Netflix got off to a rough start during 2022’s Q1. After losing 200,000 subscribers, the streaming platform faced backlash for a multitude of items. Most prominently, the company laid off numerous employees while also planning for the addition of ad-supported content. Now, though, Netflix is headed toward redemption, even after announcing its partnership with Microsoft to begin incorporating ads. The newest reports reveal Netflix has maintained more subscribers than expected for Q2. Overall, the company lost fewer than one million subscribers, succeeding expectations.

According to Deadline, Netflix specifically reported a loss of 970,000 subscribers for Q2. It ended the quarter with a total of 220.67 million subscribers. Overall, the outlet states the loss is still pretty significant—especially if you consider that Netflix has remained the world’s leading streaming platform for years. However, compared to the company’s expected loss ranging between 1.5 and two million, it definitely exceeds the first quarter’s numbers.

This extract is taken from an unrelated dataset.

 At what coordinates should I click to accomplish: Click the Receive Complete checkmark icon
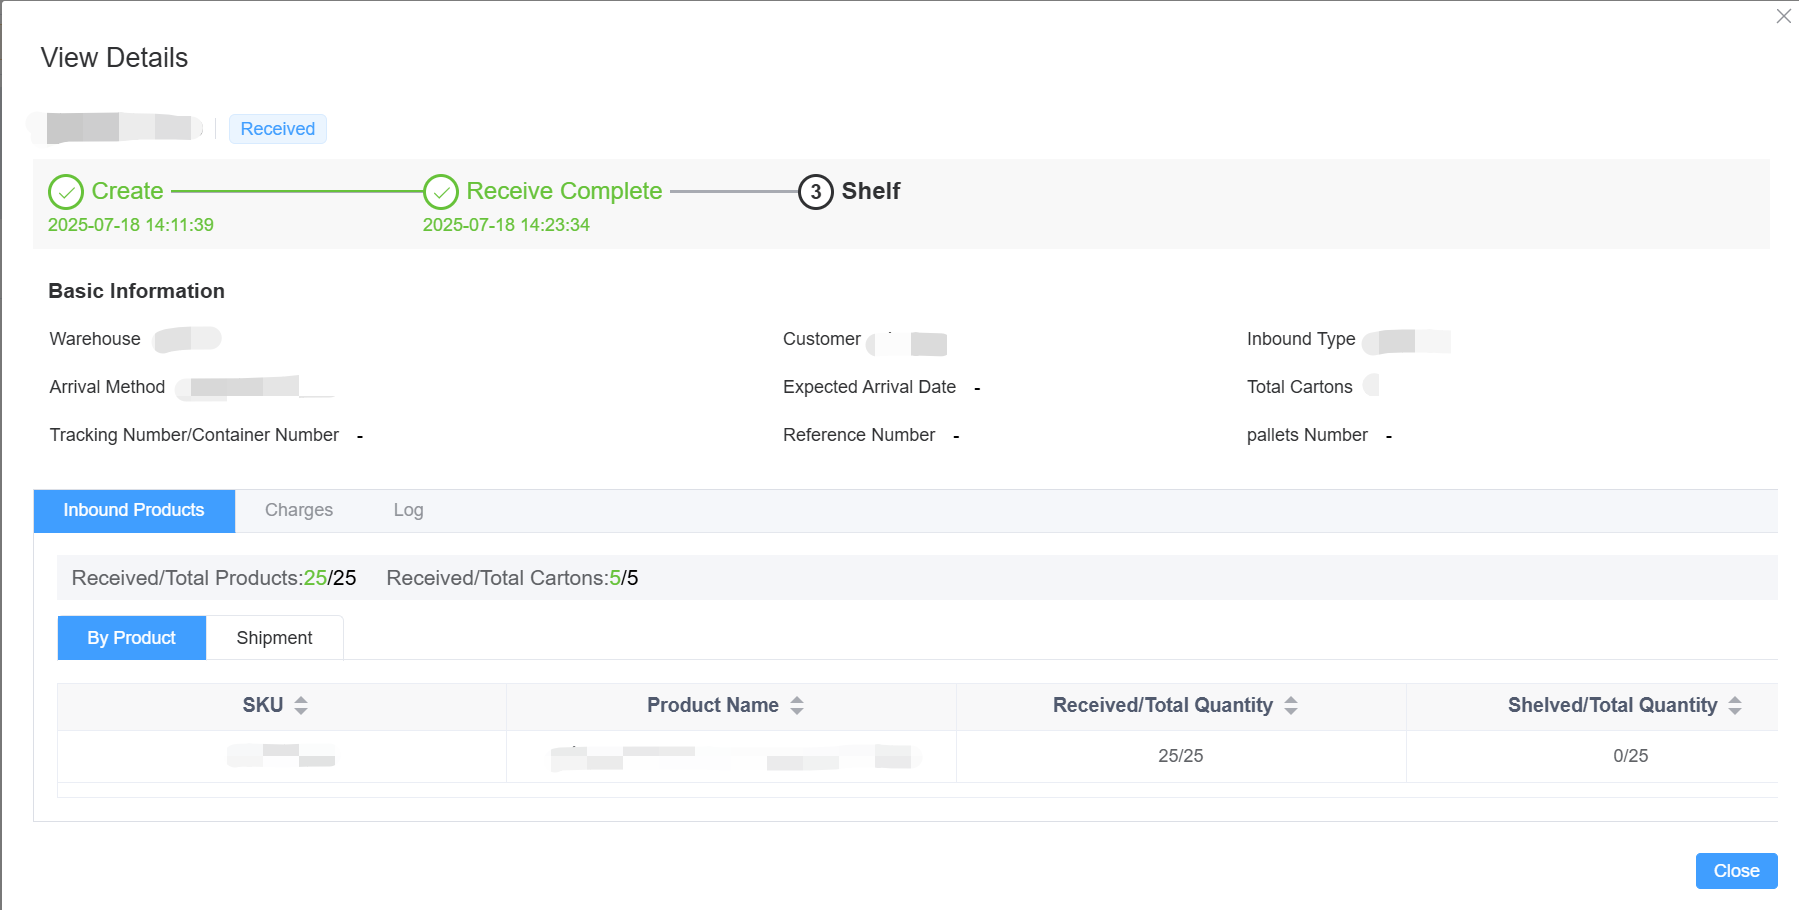tap(441, 191)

In addition, the outlet reports Netflix’s overall revenue increased by 9% to $7.97 billion. Simultaneously, shares were worth $3.20 while, a year ago, they sat at $2.97.

Overall, the streaming company appears to be on the upswing. And that’s despite Q1 marking its first year-over-year subscriber decline in more than a decade. With Netflix making significant changes amid some of the worst inflation rates the country has ever seen, it’ll be interesting to see whether the streaming platform makes further gains in the coming months.

Netflix to Launch a New Crackdown on Password-Sharing In 5 Latin American Countries

Ads are the only new feature finding their way to Americans’ former favorite streaming platform. After using its adless content as a major marketing tool for years, the company is slowly moving away from that. In addition, Netflix has also drawn outcries from subscribers after announcing plans for a password-sharing crackdown several months ago. Now, amid the company’s endeavor to introduce ad-based content to its platform, Netflix also plans to launch a new password-sharing crackdown. The crackdown will take place in five additional Latin American countries.

Several months ago, Netflix had introduced its password-sharing crackdown in three Latin American countries including Peru, Costa Rica, and Chile. However, at the time, the new plan saw limited success. Essentially, some families and users experienced the extra charge for password sharing while others were completely unaware of the change entirely. It caused a rift between subscribers and company representatives.

Months following the shift in subscription plans, users in these countries are paying between $2 and $3 a month to add an “Extra Member.”

Now, the streaming platform intends to unleash a new password-sharing crackdown, this time in Argentina, the Dominican Republic, El Salvador, Guatemala, and Honduras. Similar to its first rollout, the new crackdown will see users have the option to add an additional home to their plan for a significantly lower cost than a single subscription.